Sí considera probado la Sala que en marzo de 2004 "personas no identificadas pero que contaban con la posibilidad de acceder a sellos oficiales de la Comisaría se brindaron" a la dueña de un club "para arreglar la documentación de una de sus trabajadoras en situación irregular" y, "a cambio de dinero", le entregaron un supuesto permiso que sin embargo no era más que un impreso.

Para el Tribunal no está acreditado que dos de los agentes acusados tuvieran intervención en estos hechos, al igual que tampoco cree probado que el subinspector y encargado de las secciones de Documentación y Extranjería acudiera a los locales buscando favores sexuales a cambio de arreglar la situación de las mujeres ni que avisara de las redadas.

Sí se señala en la resolución que en dicho periodo de 2003 a 2007 la Comisaría de Ronda "padeció escasez de personal, lo que dificultaba pero no impedía el cumplimiento de sus cometidos legales de prevención y persecución de delitos", pero no se vincula a ninguno de los acusados con caducidad de expedientes de expulsión. Además, la Sala duda y "desconfía" de algunos de los testigos protegidos.

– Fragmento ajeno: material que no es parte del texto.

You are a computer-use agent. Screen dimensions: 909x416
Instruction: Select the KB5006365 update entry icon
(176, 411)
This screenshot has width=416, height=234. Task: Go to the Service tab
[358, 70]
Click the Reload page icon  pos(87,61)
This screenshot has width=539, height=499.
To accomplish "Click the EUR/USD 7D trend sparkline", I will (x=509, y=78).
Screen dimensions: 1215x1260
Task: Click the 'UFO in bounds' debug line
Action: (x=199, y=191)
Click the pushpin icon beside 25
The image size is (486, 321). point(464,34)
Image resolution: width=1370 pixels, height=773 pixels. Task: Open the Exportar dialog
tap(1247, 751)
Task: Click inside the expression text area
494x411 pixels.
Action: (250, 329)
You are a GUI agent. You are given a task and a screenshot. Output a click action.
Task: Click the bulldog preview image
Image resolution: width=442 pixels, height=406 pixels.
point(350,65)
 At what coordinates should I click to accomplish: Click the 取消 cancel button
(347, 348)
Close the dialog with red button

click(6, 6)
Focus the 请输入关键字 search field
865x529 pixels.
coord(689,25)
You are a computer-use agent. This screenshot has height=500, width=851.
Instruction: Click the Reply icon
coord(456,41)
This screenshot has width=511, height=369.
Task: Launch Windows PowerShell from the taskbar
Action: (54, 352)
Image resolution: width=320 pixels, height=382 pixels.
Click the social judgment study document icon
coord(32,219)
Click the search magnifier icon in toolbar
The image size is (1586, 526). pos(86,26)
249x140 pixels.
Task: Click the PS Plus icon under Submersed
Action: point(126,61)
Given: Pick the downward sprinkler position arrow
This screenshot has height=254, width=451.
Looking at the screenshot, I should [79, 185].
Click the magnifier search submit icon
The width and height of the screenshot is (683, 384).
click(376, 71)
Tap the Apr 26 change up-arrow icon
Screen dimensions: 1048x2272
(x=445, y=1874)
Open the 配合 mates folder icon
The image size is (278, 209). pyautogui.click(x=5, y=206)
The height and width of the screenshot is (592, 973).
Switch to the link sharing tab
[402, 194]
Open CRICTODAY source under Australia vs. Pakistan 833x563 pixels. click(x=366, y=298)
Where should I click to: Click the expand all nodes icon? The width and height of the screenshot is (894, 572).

En este punto, señala que la situación en que declararon algunos testigos protegidos que se encontraban en situación irregular en España ha sido tenida en cuenta por el Tribunal "para desconfiar de la veracidad de las imputaciones realizadas por tales testigos, cuyos testimonios les sirvieron para no ser expulsados, obteniendo permiso temporal para residir en España" mientras se tramitaba la causa.